Longwall Shearers. A longwall shearer moves parallel to the coal or mineral face, cutting into the coal as it moves backward and forward across the face, depositing the coal onto the conveyor system. The shearer is usually a double ended machine with ranging arms at each end and cutter drums mounted on each ranging arm, so the shearer can cut in either direction. We offer a wide range of shearers for low, medium and high seams from 1.6 m up to 5.8 m, with production rates of up to 5,000 tons/hour. Prices range from approximately $2.5 million to $3.5 million per shearer. Our shearers are generally purchased in pairs and the pair has an average life of approximately eight to 10 years.

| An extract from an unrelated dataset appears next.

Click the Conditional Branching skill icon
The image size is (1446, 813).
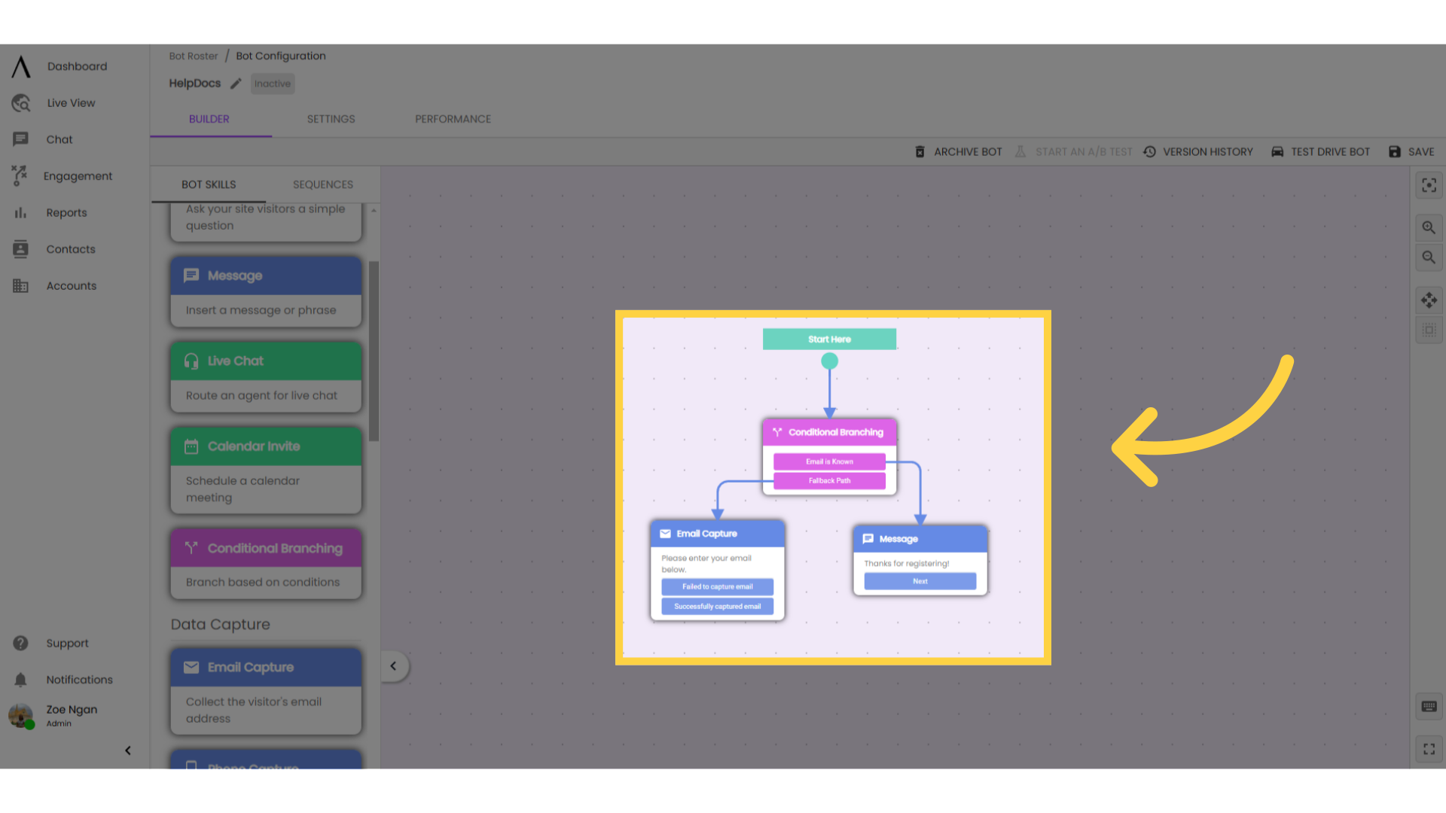192,548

Automated Plow Systems. Fully automated plow systems are a safe and economically attractive method of mining low and medium seam heights. Under this mining technique, the plow body is pulled along the coal face by an endless chain over a plow guide welded to the face conveyor. Plows achieve high traveling speeds (up to three meters per second or 590 feet per minute) and cutting depths of up to 250 mm. Plows have high extraction and loading rates in seams of 0.6 m to 1.8 m results in mining rates of up to 1,500 tons/hour. Prices range from approximately $9.0 million to $11.0 million per automated plow system. Our automated plow systems have an average life of approximately eight to 10 years.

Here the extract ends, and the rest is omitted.